After trying custom lowering a couple of times, I've decided I don't know the X86 architecture well enough to make good decisions about when it should be custom lowering, and what it should lower to.

Although it's a little ugly, this adds a target hook to pick between the two options and chooses the old method for X86 ssub.sat, where it appeared to be increasing instruction count with the ashr xor version. Does that sound OK to folks?

RKSimon added inline comments.Aug 16 2021, 11:34 AM
llvm/lib/Target/X86/X86ISelLowering.h
1036

I think we're better off avoiding this if we can - if you revert this change I'll add a X86 custom lowering and email it to you.

dmgreen added inline comments.Aug 18 2021, 2:52 AM
llvm/lib/Target/X86/X86ISelLowering.h
1036

It is quite ugly. I can take another looks at trying to custom lower it - there are just quite a few combinations.

dmgreen updated this revision to Diff 367237.Aug 18 2021, 10:18 AM

Remove the target hook and add some custom lowering for X86 scalar (Thanks to @RKSimon!)

I also altered the PromoteIntRes_ADDSUBSHLSAT from using isOperationLegalOrCustom to isOperationLegal to make sure this custom lowering didn't mess up illegal types - under the assumption that if you are custom lowering ssubsat it is unlikely to be more efficient than a min/max combo.

Some of the vector tests are still a bit larger, but not reliably and on average it seems better. Let me know if any should be specifically focused on.

The X86 vector changes look OK to me - we've reduced usage of variable blends (blendvps/blendvpd) which tends to be a particular bottleneck.

dmgreen updated this revision to Diff 367258.Aug 18 2021, 10:59 AM

Custom lower v2i64 too, under at least SSE4.1, which seems to be an improvement and reduces a lot of the remaining vector size increases. It does mean changing another isOperationLegalOrCustom -> isOperationLegal to prevent an infinite loop between custom lowering saddsat and saddo.

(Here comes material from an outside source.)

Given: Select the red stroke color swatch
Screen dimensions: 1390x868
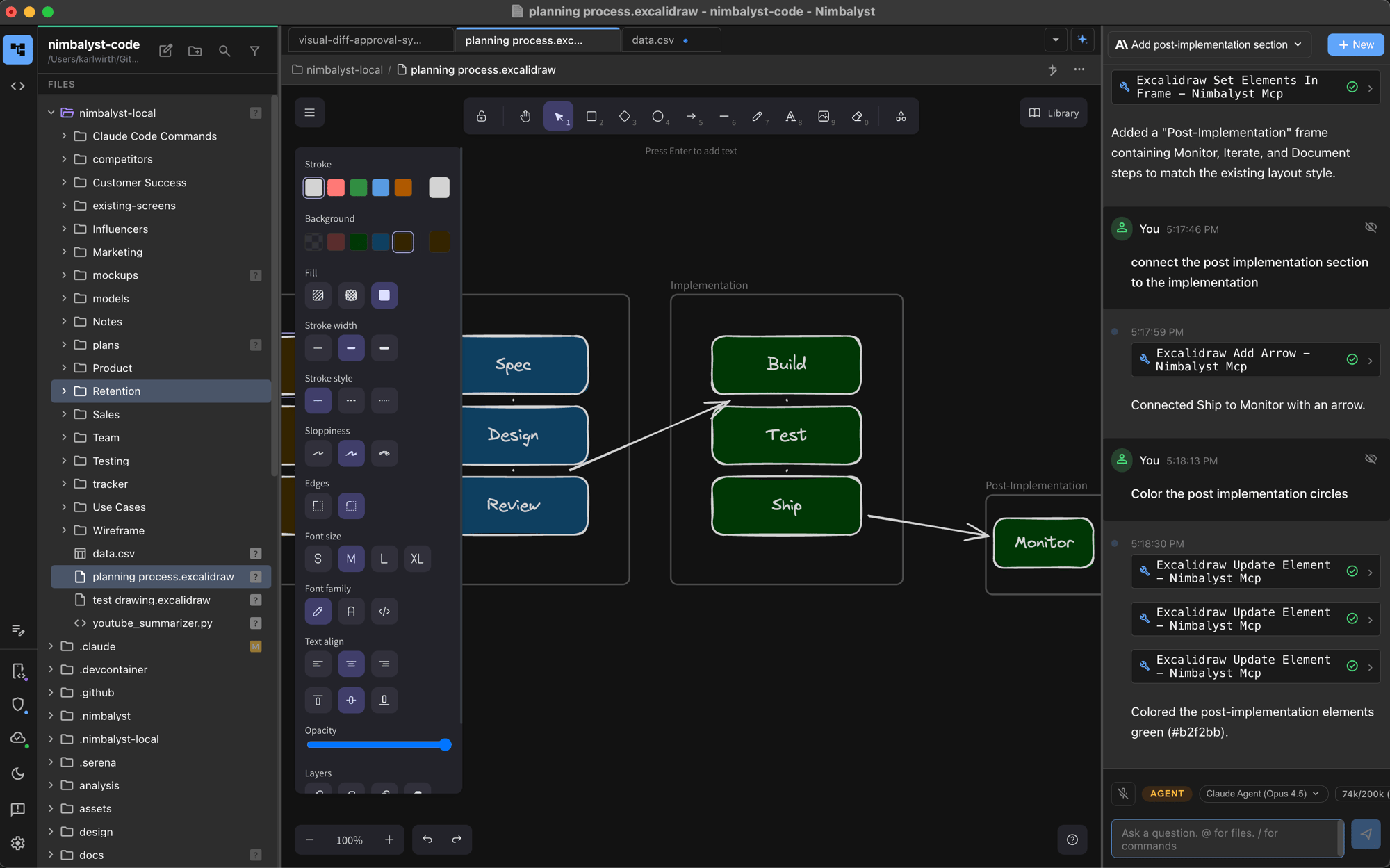Looking at the screenshot, I should pos(336,187).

The X86 vector changes look OK to me - we've reduced usage of variable blends (blendvps/blendvpd) which tends to be a particular bottleneck.

OK thanks. Let me know whether to remove the v2i64 case or not.

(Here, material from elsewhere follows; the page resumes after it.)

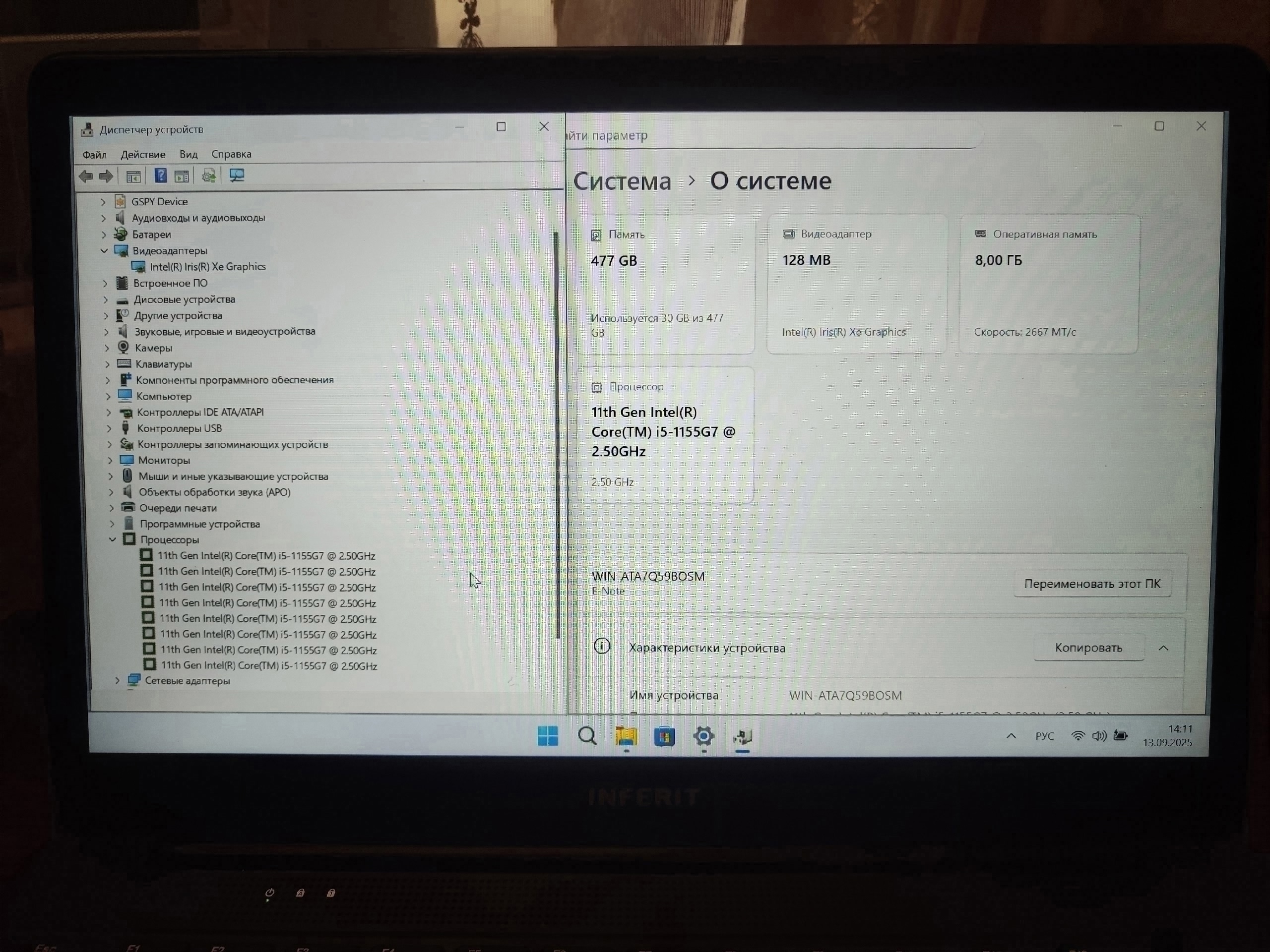Click taskbar Search magnifier icon
Image resolution: width=1270 pixels, height=952 pixels.
tap(587, 736)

The X86 vector changes look OK to me - we've reduced usage of variable blends (blendvps/blendvpd) which tends to be a particular bottleneck.

OK thanks. Let me know whether to remove the v2i64 case or not.

Your v2i64 change is fine.

RKSimon added inline comments.Aug 19 2021, 4:35 AM
llvm/lib/Target/X86/X86ISelLowering.cpp
1144

Please can you move the SSE41 v2i64 lines here.

dmgreen updated this revision to Diff 367477.Aug 19 2021, 6:15 AM

Move X86 v2i64 setOperationAction's

RKSimon accepted this revision.Aug 19 2021, 6:21 AM

LGTM - cheers

This revision is now accepted and ready to land.Aug 19 2021, 6:21 AM
This revision was landed with ongoing or failed builds.Aug 19 2021, 8:08 AM
This revision was automatically updated to reflect the committed changes.